The way I see it, I would need to reshape my input image to a size of [8,4,8,4], and then permute the middle two indices for a final shape of [8,8,4*4], and then I could run the standard 2D batched FFT. I could do this with a custom CUDA kernel that would involve copy-pasting, but I was wondering if cuFFT already has this functionality?
Here is my brute force kernel that transforms a [32,32] image into batched [8,8,4*4=16] format:
// Output tile coordinates
int x = threadIdx.x;
int y = threadIdx.y;
// Output tile size, e.g. [8,8]
int KX = blockDim.x;
int KY = blockDim.y;
// Full dataset size, e.g. [32,32]
int NX = blockDim.x * gridDim.x;
int NY = blockDim.y * gridDim.y;
// Batch ID
int batch = blockIdx.x + blockIdx.y * gridDim.x;
// Input data coordinates
int nx = threadIdx.x + blockIdx.x * blockDim.x;
int ny = threadIdx.y + blockIdx.y * blockDim.y;
// Copy-paste to a batched format, e.g. [8,8,4*4=16]
output[x + y*KX + batch*KX*KY] = input[nx + ny*NX];
On the other hand, cuFFT provides Advanced Data Layout in the form of
input[ batch * idist + (y * inembed[1] + x) * istride ]
output[ batch * odist + (y * onembed[1] + x) * ostride ]

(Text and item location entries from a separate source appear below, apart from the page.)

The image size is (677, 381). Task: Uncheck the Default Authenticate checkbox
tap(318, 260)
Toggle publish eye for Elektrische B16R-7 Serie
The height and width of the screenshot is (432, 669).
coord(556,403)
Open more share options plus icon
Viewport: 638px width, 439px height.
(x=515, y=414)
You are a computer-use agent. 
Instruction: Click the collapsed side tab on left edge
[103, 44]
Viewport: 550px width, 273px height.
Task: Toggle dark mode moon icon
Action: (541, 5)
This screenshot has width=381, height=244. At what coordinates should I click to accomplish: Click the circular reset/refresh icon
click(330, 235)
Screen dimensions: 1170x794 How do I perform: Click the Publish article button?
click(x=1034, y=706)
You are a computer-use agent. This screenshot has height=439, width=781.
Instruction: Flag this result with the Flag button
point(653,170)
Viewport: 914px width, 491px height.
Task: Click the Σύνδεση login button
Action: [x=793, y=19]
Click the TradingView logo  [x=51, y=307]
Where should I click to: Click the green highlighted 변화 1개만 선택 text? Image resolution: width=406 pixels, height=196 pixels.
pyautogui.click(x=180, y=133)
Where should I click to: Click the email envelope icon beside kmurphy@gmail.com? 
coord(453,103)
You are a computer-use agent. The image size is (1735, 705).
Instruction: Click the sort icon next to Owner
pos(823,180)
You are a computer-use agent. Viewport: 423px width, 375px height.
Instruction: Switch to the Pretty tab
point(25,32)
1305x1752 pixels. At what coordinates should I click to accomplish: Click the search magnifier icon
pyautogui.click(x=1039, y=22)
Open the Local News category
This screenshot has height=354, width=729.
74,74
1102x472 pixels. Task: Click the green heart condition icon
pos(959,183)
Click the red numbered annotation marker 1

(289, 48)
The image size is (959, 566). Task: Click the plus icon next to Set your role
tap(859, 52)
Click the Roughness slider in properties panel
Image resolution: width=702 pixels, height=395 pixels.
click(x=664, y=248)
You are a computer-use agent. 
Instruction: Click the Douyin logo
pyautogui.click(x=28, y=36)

Let me try and map it to my kernel above. The best I can do is
output[x + y*KX + batch*KX*KY] =
input[x + y*KY*NX + batch*KX + blockIdx.y*(KY-1)*NX]
The problem is that I can't map the batch index without leaving extra terms, either blockIdx.x or blockIdx.y. I think it boils down to the fact that a permutation is required to turn the image into the batched format, which cannot be achieved with just a linear transformation (strides and offsets) available in cuFFT.
As a bonus question, I would also like to have my 2D tiles overlap, similar to this question in 1D: Is it possible to overlap batched FFTs with CUDA's cuFFT library and cufftPlanMany?